Hace ya muchos años que me venía preguntando, desde mi observatorio de médico de familia primero y médico de cuidados paliativos después, hasta qué punto las personas se responsabilizaban de su propia salud o delegaban esa responsabilidad en los profesionales o en el sistema. A medida que iba pasando el tiempo, y yo también profundizaba en lo que significaba la relación de ayuda con el enfermo, y más aún si se enfrentaba al final de su vida, llegaba a conclusiones muy claras: la mayor parte de las personas esperaban de ese sistema, en modo petición o incluso en modo exigencia, que les solucionara sus problemas de salud, como quien va al taller a que el mecánico le arregle las averías de su vehículo. Problemas que en un elevado porcentaje traducen problemas con la propia vida. Y, ¿hasta dónde llega la responsabilidad del médico en la vida de las personas y en lo que hacen con ella, y en el sentido que le encuentran?
La responsabilidad sobre la propia salud
Una medicina excesivamente paternalista, que cumplió su función en épocas pasadas pero que ya está algo (o bastante) trasnochada, un sistema que se empeña en dictar normas y más normas y en pretender dirigir y controlar la salud de sus usuarios (desde una visión exclusivamente biológica y enfocada a la supervivencia), y una sociedad infantilizada que rehúye cualquier cosa que le recuerde la posibilidad de enfermar y mucho menos de morir, y que se ha acabado creyendo que tenía derecho a una salud perfecta que en ningún momento le estropeara sus planes, en cualquier edad y circunstancia, han expropiado a los individuos del control de su salud y los han exonerado de esa responsabilidad.
Del mismo modo, la otra cara de la moneda es que sobre los médicos recae entonces esa misma responsabilidad eludida por otros, lo que atiborra las consultas y salas de urgencias de todo tipo de peticiones menores que dificultan la detección e identificación de las verdaderamente importantes.

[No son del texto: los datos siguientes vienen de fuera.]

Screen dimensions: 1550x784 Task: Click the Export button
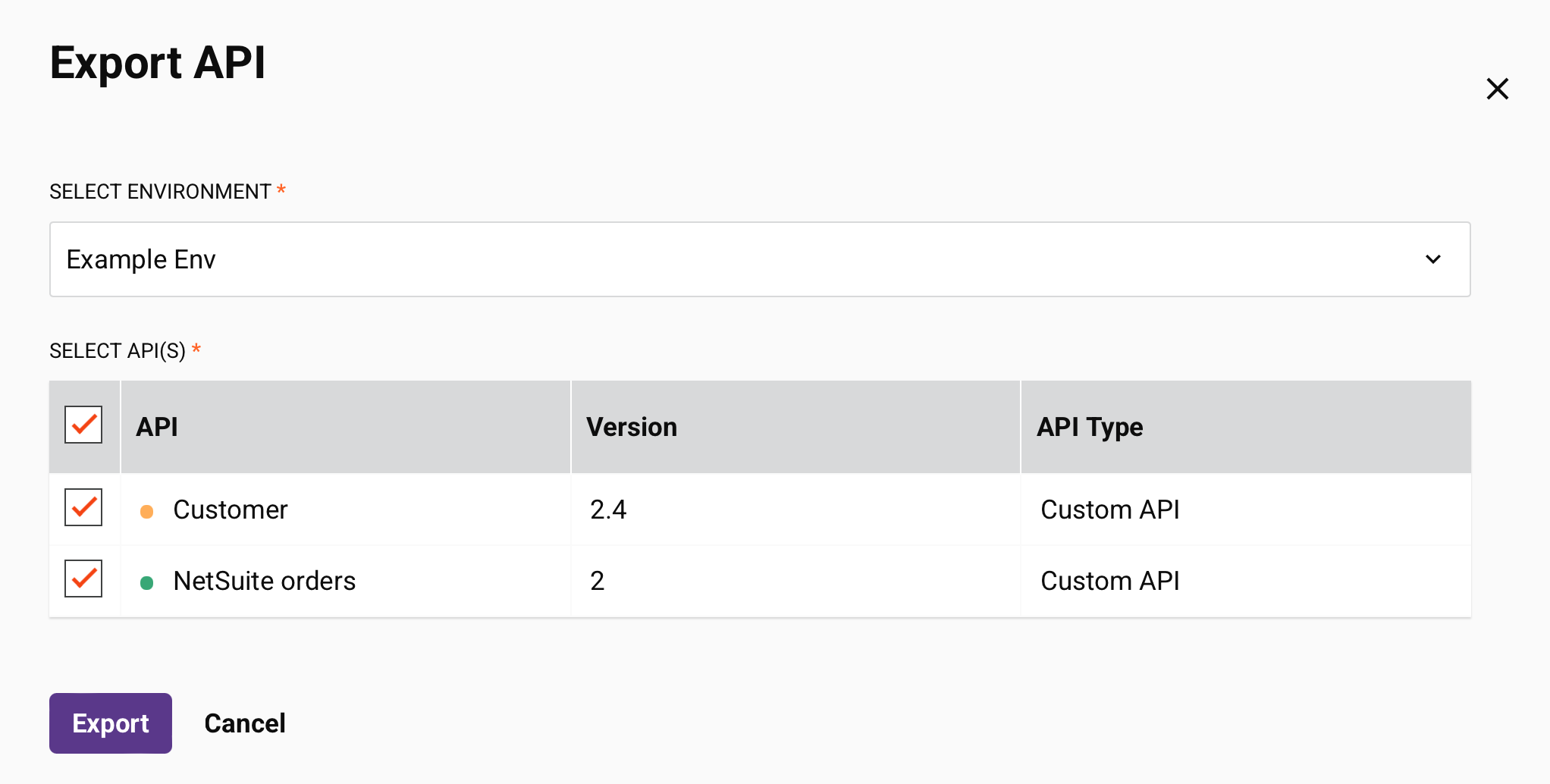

Pero cuando se abre la mirada y se asume que la salud, como es una obviedad aplastante, no es solo un asunto de la biología, sino que va mucho más allá, y que en esas otras dimensiones es la persona la que ha de tomar sus decisiones, es cuando la responsabilidad queda mucho más repartida.
Afinar el piano...
Leí un día una acertadísima analogía que hacía Viktor Frankl en la que comparaba al profesional con un afinador de pianos. Un piano desafinado no puede sonar bien, por mucho que lo intente el pianista. Pero afinar el piano, poner el instrumento a punto, no garantiza tampoco que vaya a ser bien tocado, eso va a depender del talento y la actitud del pianista. Será él quien haga sonar el piano de forma armoniosa, melódica, emotiva, o quien lo haga de forma torpe y disonante. El afinador podrá como mucho desbloquear los impedimentos para que el talento pueda expresarse en condiciones, pero no será responsable de la música que finalmente suene.
Los profesionales sanitarios tenemos la obligación de poner a punto los pianos en la medida de nuestras posibilidades, pero no somos responsables de cómo son tocados, ni de cómo son interpretadas las piezas que a cada uno le son asignadas. No se nos puede pedir eso, ni debe esperarse eso de nosotros. La responsabilidad de la propia vida, y de todo aquello que va más allá de la biología, los parámetros analíticos y las exploraciones supuestamente objetivas, la tiene el individuo, que tiene el poder y la capacidad de buscar su sanación para sentirse mejor. Pero eso exige trabajo y esfuerzo, y toma de conciencia. El pianista ha de aprender, formarse, estudiar, y practicar, y ha de saber que si no lo hace difícilmente nunca arrancará notas bellas a su instrumento. Puede y debe aspirar a tocar cada vez mejor, eso es madurar y crecer como persona. Y mientras tanto, el afinador tratará de mantenerlo en condiciones para que pueda seguir tocando a su manera. Y si un día el piano acusa el paso de los años y ya no resiste los embates de las manos del músico, el pianista tendrá que aprender a tocarlo con mayor suavidad y cuidado, aceptando que quien afina no tiene el don de volver el tiempo en dirección contraria.
Y cuando suene la música y penetre en el alma de las personas que la escuchan, tal vez el pianista se gire agradecido a mirar al afinador, pero este sabrá que no es él quien toca ni quien hace vibrar de emoción a los oyentes, sino que son los dedos del músico, y su corazón, los que han logrado ese milagro. La tarea, y el mérito, correspondían al pianista. El afinador solo afinaba el piano.